Monday, January 7, 2013

Socialized Medicine isn't so Social!

My family and I have always had the best of everything. I'm saying this to brag, I'm saying this to give you a brief background. We had what we needed, not extravegant items, but nice enough,  our cars were paid off, we had a nice house, clothes on our back, etc. But it came down to the fact that my husband was laid off and we were on COBRA Insurance http://www.dol.gov/dol/topic/health-plans/cobra.htm#.UOr6eqzheKw. This type of insurance only lasts for 18 months. If you're fortunate enough you'll have found a job by then that offers insurance and if not you're SOL or you have no other choice to sign you and your family up for Socialized medicine; otherwise known as Medicaid; http://medicaid.gov/. We weren't the fortunate ones and had to sign up for Medicaid/Socialized medicine.

One thing I found out fast about medicaid is that NOT all doctors are required to take Medicaid. The state(s) are trying to get all doctors to accept Medicaid, but that doesn't  mean they have to accept it.

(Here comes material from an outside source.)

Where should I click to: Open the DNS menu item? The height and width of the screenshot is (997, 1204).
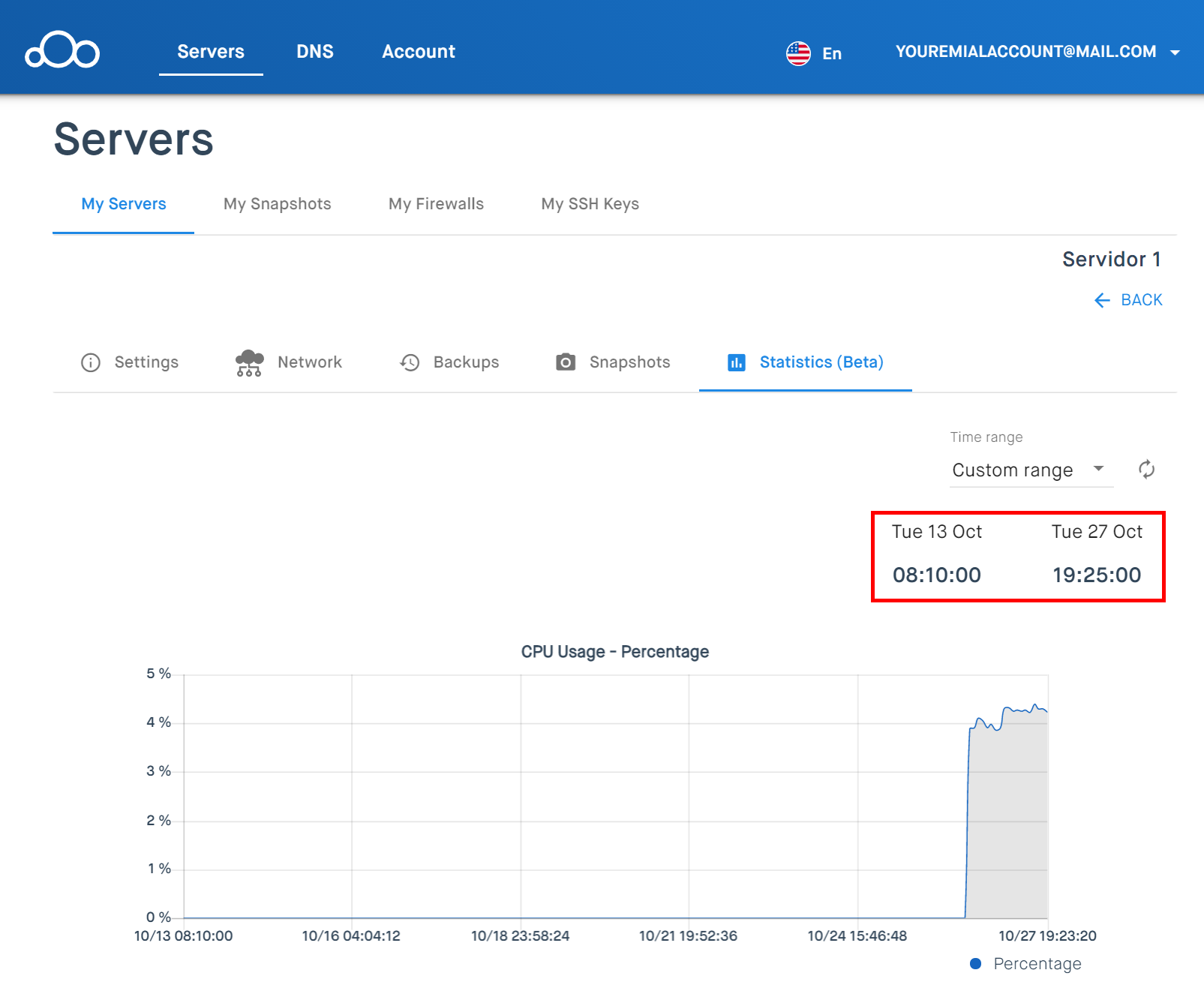click(x=315, y=52)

When I was first on Medicaid and I went to see my neurologist, I presented my Medicaid card, I saw the look on the receptionist face. I explained to her that my husband had recently been laid off and we're no longer on BCBS/IL and we're now on Medicaid. She took the card back to the Insurance lady, they made a copy of it and that was it. My neurologist refused to see me after that. Based on the fact that my neurologist didn't take my new type of insurance he no longer would see appalled me. I needed a neurological team behind me due to my condition, yet he didn't even care to see if I could work out a payment plan with his office. I had been seeing this doctor for years. It wasn't like I was a new patient. I was hurt by this.

The rheumatologist I had been seeing moved to a new medical group so this was the first time I had been to his new building. I presented my Medicaid card to the receptionist and proceeded to tell me my rheumatologist didn't accept Medicaid. I asked if any other doctor within the group did and she replied,  "yes". I asked if she could accept it and bill it to Medicaid. I was told no. Once I got home I called Medicaid and was told by Medicaid the office in fact could have billed Medicaid under the medical group's name. 

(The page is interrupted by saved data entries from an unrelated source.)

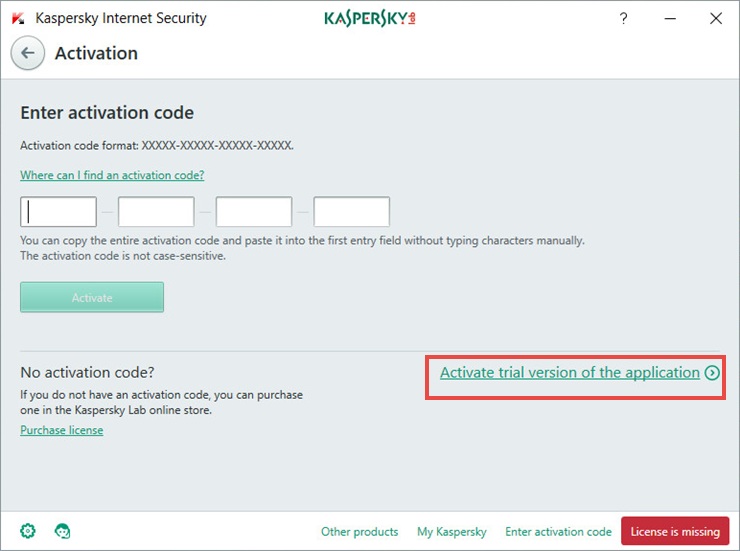Minimize the Kaspersky window
This screenshot has width=740, height=551.
point(670,18)
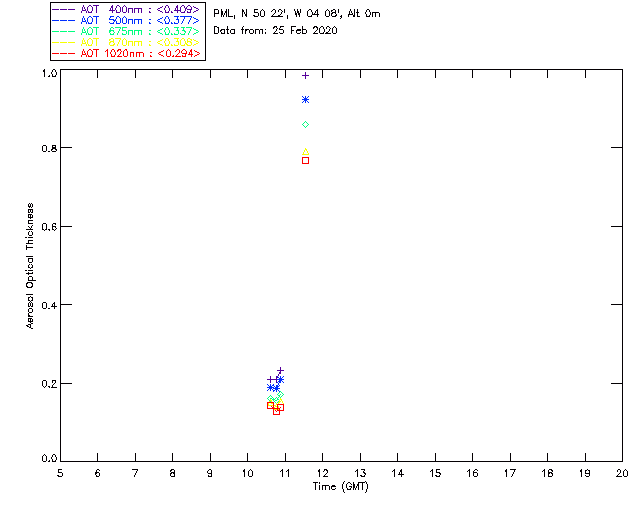Image resolution: width=640 pixels, height=512 pixels.
Task: Click the red square marker near 0.77
Action: coord(305,160)
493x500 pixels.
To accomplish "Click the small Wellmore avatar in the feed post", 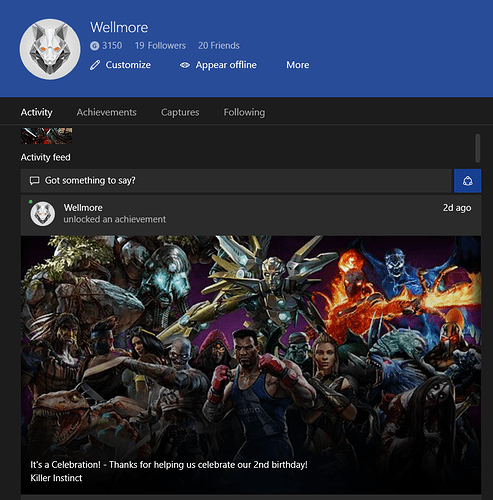I will pos(43,214).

During my next medical visit I relayed this information but was told I could either find another doctor or agree to pay out of pocket $100/per visit. Having chronic Lupus I had no choice to keep this doctor and pay $100 per visit. I didn't want to find another doctor since I already fired my previous doctor months earlier and had a great relationship with this doctor.

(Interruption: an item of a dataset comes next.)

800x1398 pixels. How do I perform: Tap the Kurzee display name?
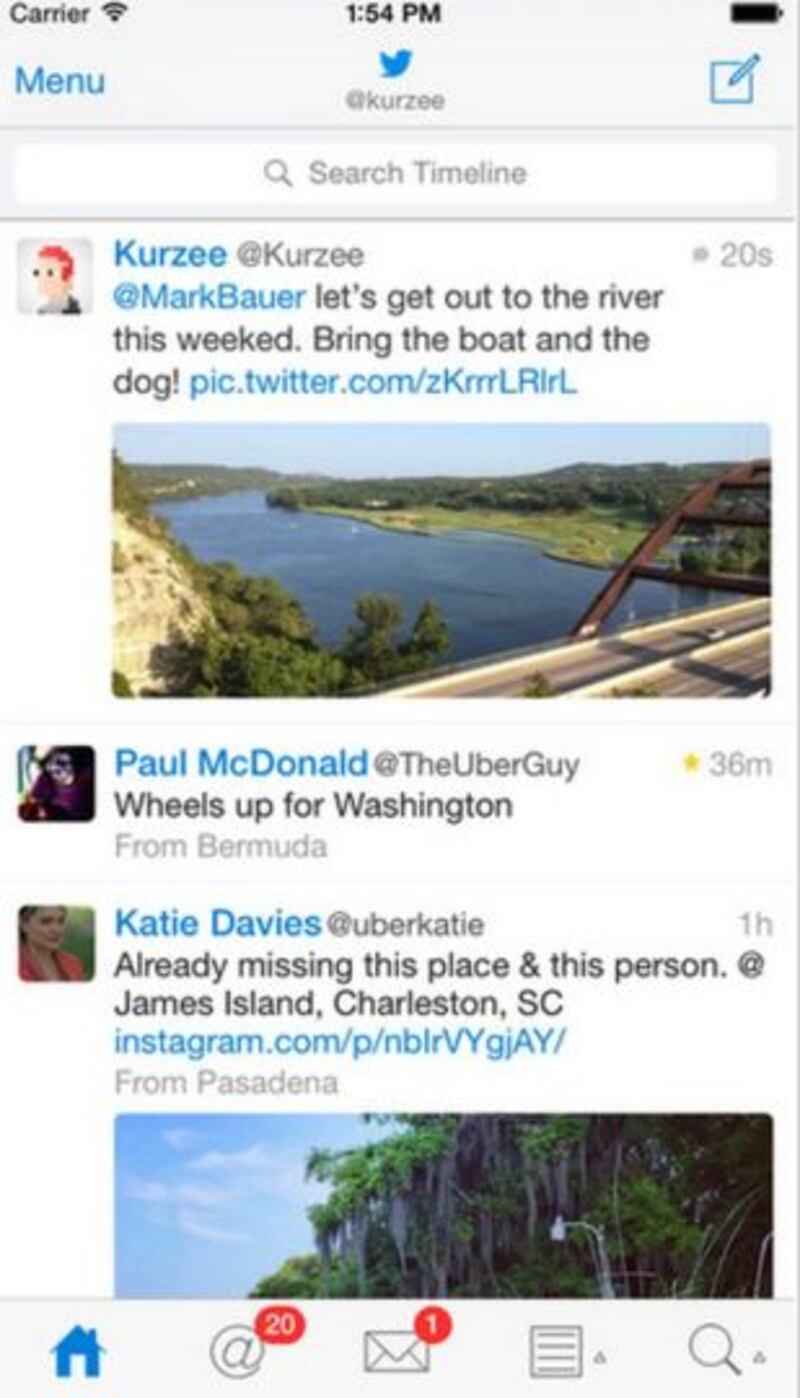(170, 254)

Then, August 1, 2012, the reality of it all hits with Medicaid! Medicaid puts a limit on how many prescriptions ONE person is allowed to have monthly! What this means is that if the patient has more than four monthly prescriptions, the patient has to get prior authorization from his/her physician to obtain more prescriptions then Medicaid will either approve or deny the "said" prescriptions.

I personally inquired within my states highest government chain of command and within Medicaid. I received an email back from the governors office and also received an email from the Director of Business Development Drug Information Group who is the Clinical Associate Professor in the Department of Pharmacy Practice /College of Pharmacy at the UIC; apparently she heads up the Pharmaceuticals for Medicaid because every email since this time has come from her. She explained the 4 monthly prescription limit as: 


"The purpose of the prescription limit program is to have physicians review maintenance medications and, where possible and clinically appropriate, reduce duplication and unnecessary medications.  There are exceptions to the limit for drugs for which a prescription limit isn't logical.  Examples are drugs such as antibiotics, which are typically not dispensed as maintenance medications, and products that require multiple prescriptions to be filled each month (insulin and insulin supplies). The program is being phased in gradually; the current limit is set at 9 prescriptions. The program is being phased in gradually; the current limit is set at 9 prescriptions."  

This email was dated October 23, 2012, so the limit of 9 is no longer in effect. 


The good news is that my husband was able to find a job, it's with a temp agency but it's with a good company. The down fall is that the health insurance they offer costs the employee $1,300 a month! Who in the world can afford that? Medicaid does have a stipulation that if you do have a full-time job and if the health care is not affordable you are eligible for Medicaid. Thank goodness because just having Lupus (which I have multiple other autoimmune diseases) can run over $12K a year in health costs!